**WHAT NEEDS TO BE DONE:**
Give the entries back exactly, dropping each image.

────────────────────

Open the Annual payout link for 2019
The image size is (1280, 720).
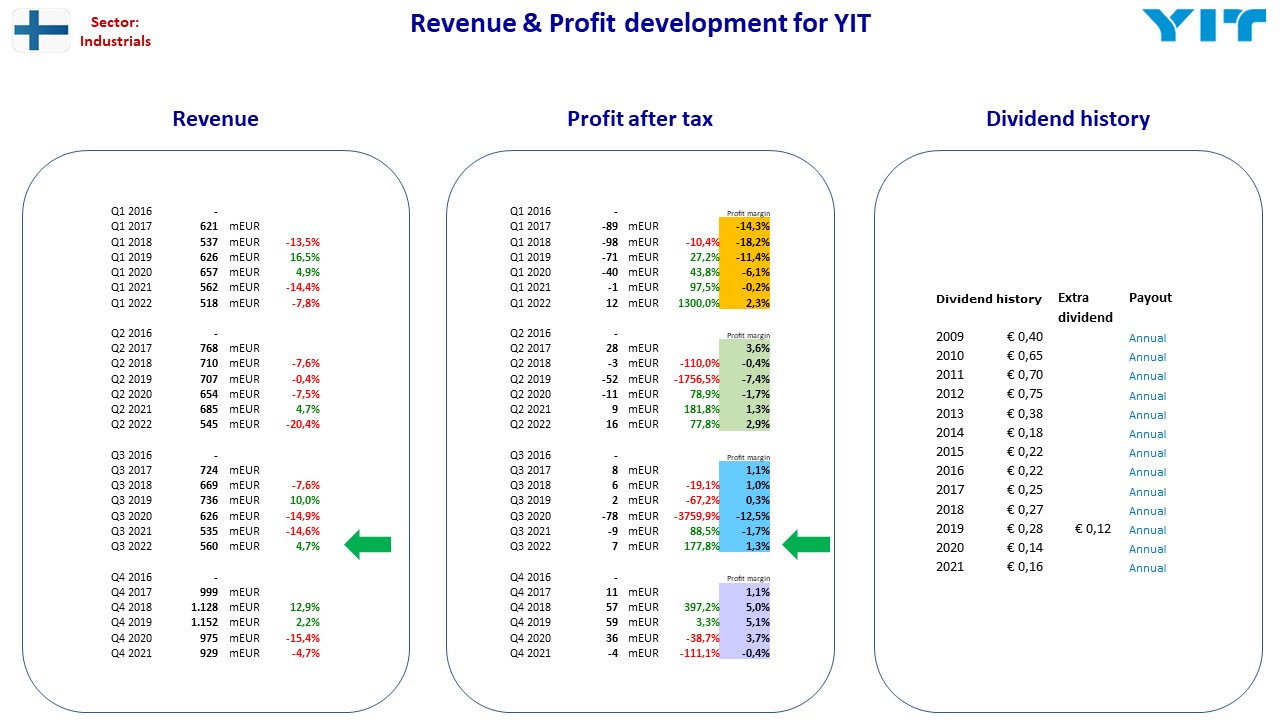[x=1148, y=530]
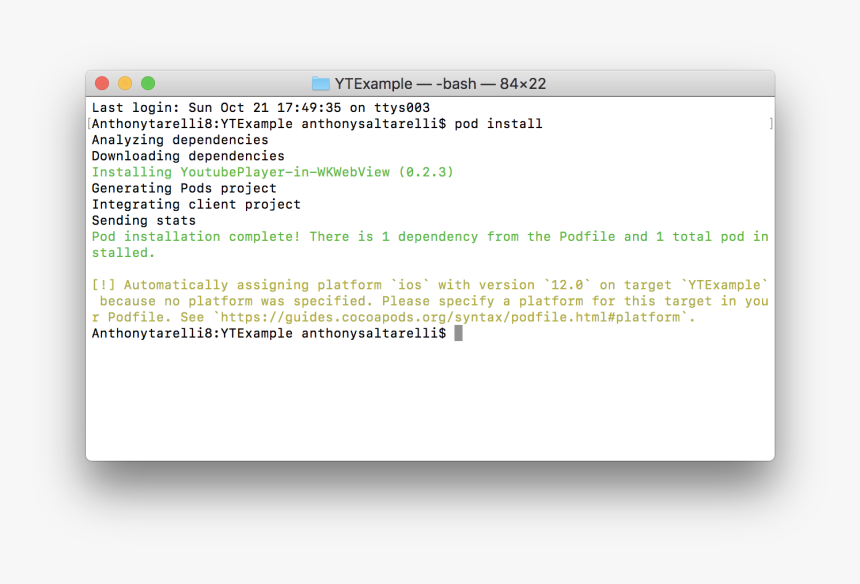Click the green zoom window button

(x=148, y=83)
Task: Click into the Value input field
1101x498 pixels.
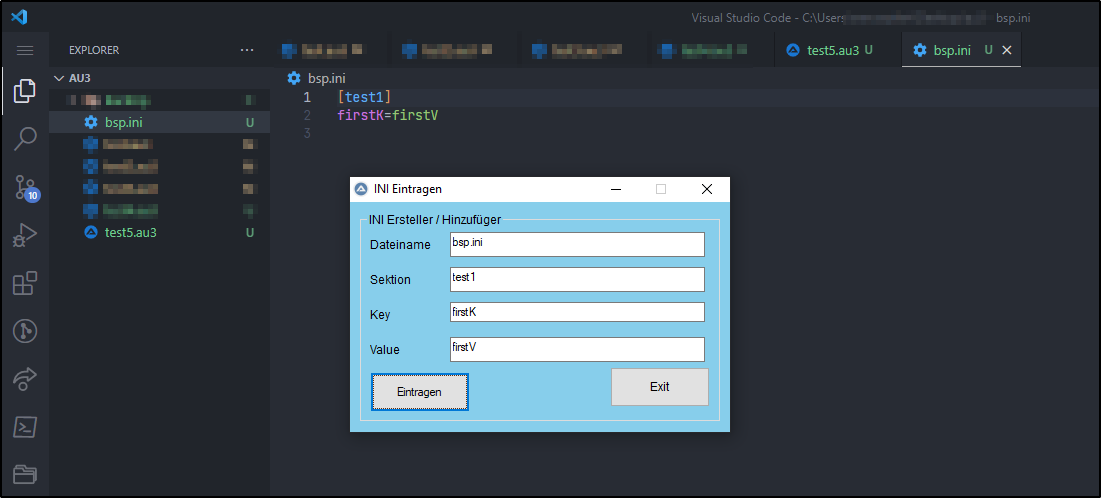Action: [577, 349]
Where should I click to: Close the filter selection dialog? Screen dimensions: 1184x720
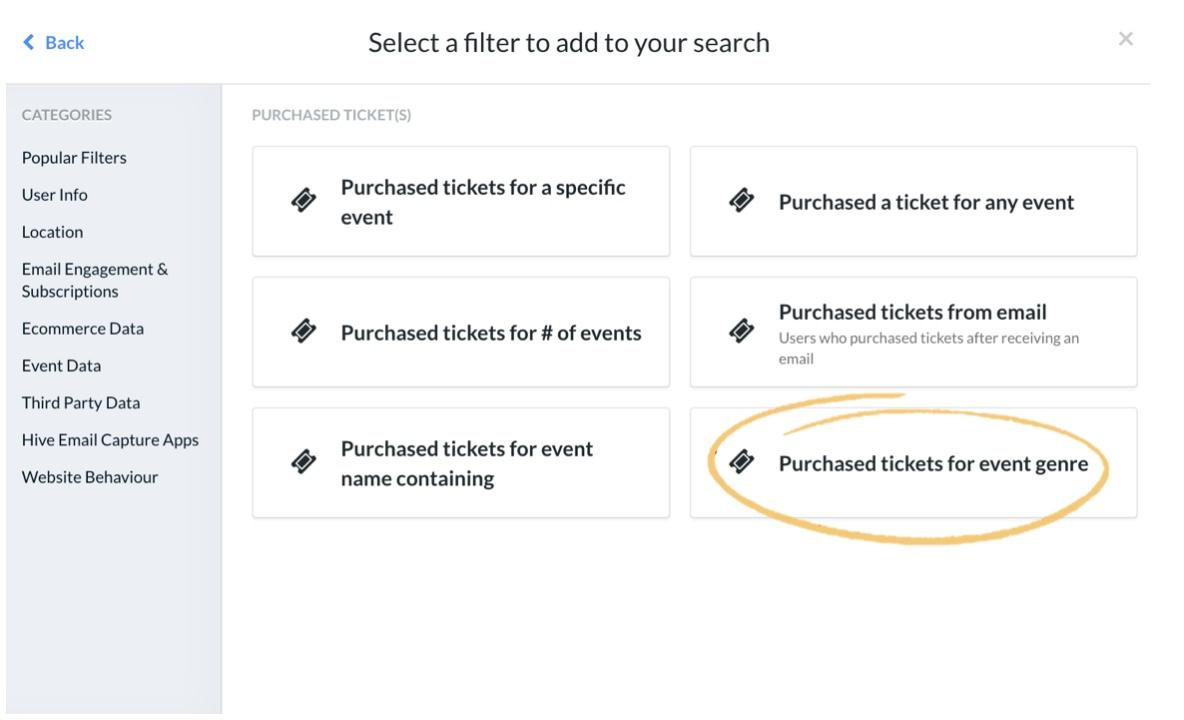coord(1125,38)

────────────────────

**TASK RESULT:**
Open the Annual payout link for 2019
The image size is (1280, 720).
[x=1148, y=530]
Click the green zoom window button

(x=148, y=83)
Task: Click into the Value input field
1101x498 pixels.
Action: [577, 349]
Where should I click to: Close the filter selection dialog? Screen dimensions: 1184x720
coord(1125,38)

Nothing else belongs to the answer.